To be heard, witnessed and validated not only helps individuals but can challenge and change huge institutions.

I loved the scene in Spotlight when Michael Keaton is at the bar and the spokesperson for Cardinal Law comes to talk with him. As editor, about to  break the story about the numbers of priests who sexually abused children and the lengths to which the church went to protect them. Them being the priests – not the children.

Keaton is told to consider his own life in Boston, after the story is out, the impact telling the truth will have on him and his career. He’s cautioned against telling the story.

Keaton says something like, “so this is how it happens… a guy leans on a guy….”

The truth teller is told to see beyond the bad, the injustice, the tragedy, to focus elsewhere instead on the good – the good of the church overall.

This is common.

So often survivors and whistleblowers are told they are being disloyal to family or schools or churches of communities.

They are often told this by the very people, institutions, schools or communities that were supposed to protect them. And failed.

In the movie Spotlight, it wasn’t the survivors and editors and reporters who had been disloyal, it was the church and the priests that failed to protect children from abuse.

And I don’t see Black people being disloyal or unappreciative of the hard work most police officers do by speaking about police brutality.

Not to listen or hear is a form of denial.

Survivors of all kinds are often told it’s “good” to be silent, long-suffering and forgiving.

Good for who?

Don’t get me wrong, silence, to be sure, is often easier.

Easier than facing, knowing or reckoning with the truth. When we speak the truth often we are often cast outside the communities we were once a part of. Telling the truth might cause us to lose more than we have already lost.

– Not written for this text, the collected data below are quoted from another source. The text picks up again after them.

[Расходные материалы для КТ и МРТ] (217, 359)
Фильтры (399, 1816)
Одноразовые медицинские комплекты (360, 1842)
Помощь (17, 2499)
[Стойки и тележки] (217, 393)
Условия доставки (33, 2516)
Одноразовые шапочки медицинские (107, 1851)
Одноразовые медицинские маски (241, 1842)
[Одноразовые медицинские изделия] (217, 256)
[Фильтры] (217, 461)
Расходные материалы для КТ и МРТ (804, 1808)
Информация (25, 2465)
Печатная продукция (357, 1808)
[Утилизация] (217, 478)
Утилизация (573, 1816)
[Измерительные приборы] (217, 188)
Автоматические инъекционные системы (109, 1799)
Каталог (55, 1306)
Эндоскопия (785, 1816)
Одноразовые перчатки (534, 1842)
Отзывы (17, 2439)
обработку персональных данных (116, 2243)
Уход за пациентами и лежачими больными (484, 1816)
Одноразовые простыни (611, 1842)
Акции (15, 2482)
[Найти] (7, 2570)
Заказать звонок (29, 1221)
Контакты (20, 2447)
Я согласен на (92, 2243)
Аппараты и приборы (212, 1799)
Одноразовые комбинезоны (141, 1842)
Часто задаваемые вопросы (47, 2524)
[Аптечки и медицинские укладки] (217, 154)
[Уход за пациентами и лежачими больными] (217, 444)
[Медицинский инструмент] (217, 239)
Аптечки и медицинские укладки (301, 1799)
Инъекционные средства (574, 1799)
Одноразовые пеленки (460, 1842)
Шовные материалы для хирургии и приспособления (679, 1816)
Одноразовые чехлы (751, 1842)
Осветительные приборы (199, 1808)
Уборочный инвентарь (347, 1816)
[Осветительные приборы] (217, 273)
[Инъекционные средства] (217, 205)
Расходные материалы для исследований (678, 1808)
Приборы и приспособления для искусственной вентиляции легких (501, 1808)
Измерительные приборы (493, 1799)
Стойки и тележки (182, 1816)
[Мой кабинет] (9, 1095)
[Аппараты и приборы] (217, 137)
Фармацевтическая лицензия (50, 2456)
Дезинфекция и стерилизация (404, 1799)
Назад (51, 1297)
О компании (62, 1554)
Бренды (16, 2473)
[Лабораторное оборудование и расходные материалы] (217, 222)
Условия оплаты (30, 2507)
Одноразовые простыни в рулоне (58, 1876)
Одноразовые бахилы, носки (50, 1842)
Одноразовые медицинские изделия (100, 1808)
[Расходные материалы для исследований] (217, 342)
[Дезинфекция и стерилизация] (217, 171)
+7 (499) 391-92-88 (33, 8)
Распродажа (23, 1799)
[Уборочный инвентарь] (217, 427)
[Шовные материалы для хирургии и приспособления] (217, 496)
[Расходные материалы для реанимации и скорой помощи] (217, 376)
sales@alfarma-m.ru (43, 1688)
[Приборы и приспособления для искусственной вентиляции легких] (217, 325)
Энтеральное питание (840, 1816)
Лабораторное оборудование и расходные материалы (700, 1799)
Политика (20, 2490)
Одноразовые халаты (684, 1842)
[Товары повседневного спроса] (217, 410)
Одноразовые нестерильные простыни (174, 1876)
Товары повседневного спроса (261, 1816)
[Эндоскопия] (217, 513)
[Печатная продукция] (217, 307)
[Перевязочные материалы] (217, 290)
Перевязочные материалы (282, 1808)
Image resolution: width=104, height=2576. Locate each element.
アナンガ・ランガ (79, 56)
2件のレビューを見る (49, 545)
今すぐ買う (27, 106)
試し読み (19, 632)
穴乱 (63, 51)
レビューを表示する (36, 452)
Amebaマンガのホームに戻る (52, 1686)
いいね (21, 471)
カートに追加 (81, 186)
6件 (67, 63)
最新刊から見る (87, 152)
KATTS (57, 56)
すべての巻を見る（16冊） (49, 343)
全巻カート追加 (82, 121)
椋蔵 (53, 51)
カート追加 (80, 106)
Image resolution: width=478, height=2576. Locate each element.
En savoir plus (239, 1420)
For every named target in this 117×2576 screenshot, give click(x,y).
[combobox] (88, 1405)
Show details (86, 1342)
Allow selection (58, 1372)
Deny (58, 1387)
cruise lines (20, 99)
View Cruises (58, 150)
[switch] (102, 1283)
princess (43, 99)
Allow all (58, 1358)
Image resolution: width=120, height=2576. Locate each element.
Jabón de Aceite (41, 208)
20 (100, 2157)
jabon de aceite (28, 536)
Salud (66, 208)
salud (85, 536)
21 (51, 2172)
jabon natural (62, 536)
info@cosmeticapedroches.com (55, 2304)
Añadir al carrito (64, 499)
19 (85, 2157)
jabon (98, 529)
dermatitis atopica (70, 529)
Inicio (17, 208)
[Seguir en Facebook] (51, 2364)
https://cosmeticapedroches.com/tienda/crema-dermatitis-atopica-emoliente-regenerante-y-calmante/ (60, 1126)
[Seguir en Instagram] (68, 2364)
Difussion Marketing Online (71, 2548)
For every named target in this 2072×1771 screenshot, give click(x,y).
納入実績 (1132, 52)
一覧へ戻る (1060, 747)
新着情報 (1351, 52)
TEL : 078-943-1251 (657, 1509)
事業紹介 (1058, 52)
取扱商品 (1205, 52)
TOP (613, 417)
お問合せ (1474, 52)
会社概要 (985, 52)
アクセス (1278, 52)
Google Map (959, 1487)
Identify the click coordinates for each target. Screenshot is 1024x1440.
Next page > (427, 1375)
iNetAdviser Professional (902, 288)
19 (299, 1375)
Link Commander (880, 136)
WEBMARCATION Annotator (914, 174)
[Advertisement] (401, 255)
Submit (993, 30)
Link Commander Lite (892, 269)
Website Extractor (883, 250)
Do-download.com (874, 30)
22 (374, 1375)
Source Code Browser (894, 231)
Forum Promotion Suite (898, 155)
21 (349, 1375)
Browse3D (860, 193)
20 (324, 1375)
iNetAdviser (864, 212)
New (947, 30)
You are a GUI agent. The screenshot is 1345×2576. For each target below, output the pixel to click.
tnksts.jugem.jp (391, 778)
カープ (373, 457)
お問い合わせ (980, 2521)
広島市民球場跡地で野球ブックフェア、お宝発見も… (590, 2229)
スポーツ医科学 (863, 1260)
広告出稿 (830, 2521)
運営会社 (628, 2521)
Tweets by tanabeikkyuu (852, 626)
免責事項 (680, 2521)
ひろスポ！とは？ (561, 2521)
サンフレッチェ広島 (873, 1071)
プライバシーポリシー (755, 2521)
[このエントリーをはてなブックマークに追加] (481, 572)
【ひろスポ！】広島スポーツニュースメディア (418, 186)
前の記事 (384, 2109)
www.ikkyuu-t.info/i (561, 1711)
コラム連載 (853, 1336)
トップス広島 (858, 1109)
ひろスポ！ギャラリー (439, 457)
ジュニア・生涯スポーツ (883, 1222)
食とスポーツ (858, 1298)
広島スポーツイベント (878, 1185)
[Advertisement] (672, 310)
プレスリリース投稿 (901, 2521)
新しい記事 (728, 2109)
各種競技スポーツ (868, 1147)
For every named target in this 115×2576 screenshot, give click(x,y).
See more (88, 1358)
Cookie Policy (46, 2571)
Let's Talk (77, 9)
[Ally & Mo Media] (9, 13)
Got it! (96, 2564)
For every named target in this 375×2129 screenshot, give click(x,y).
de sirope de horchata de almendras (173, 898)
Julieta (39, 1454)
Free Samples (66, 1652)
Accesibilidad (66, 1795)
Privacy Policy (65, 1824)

Glinton writes about this as well.

In my personal life, though, remembering — and making others remember — the unfairness of racism is a harder choice. I am NPR’s car reporter. For a normal gay man, being a car reporter and living near Beverly Hills should be a dream come true. I am a black man. That means that driving exotic cars or testing cars can be dangerous. I have been stopped at least five times this year (on July 5 most recently).

During the 2012 presidential campaign, I was stopped in Michigan, Indiana, Iowa and Ohio. I have tried to shield my friends and co-workers from the fear, anger and indignities I face on a daily basis. That futile exercise has cost me dearly. I realize that I have a responsibility to let people know about what affects me. But I also know that, as a black man, that has costs as well. Mentioning race to white Americans has almost never failed to cause me pain or to be attacked. (Recently, I said Britain might have a problem with race, and a white friend called me an a**hole for suggesting it.) As I grow older, and feel the need to speak up more, I understand just a little the burden Elie Wiesel took on.

I feel the need to speak out more too as I age.

And to listen to others who are speaking about their own experiences.

Sometimes we find education, solidarity and strength in books of fiction, in real-life writers, in teachers and tellers of the truth. Thank goodness everyone doesn’t choose to be quiet, to deny or forget.

We have to support people who speak up. It’s easiest to do, atwhen they speak for us, for our own experiences that have often been silenced. We can say, “Yeah, me too, yup.

“And it’s just as important, if not more, to hear what is being said to us, when it the words and experiences are not ours, not ones we know, exactly.

We can learn.

How can we work to make things better if we don’t know how bad they are? We need to know where to start and be able to measure and mark change.

To me, truth is always beautiful even if what is being written about is ugly.  There’s solace along with pain in telling and hearing the truth.

To be reminded, of this line, “Forgetting is not healing” and not to ask others to do this and for what – to spare me some discomfort when justice is at stake.

I need to remember. And be honest. Even if what I feel today is mostly this:

It saddens me that there’s still so much to bear witness to.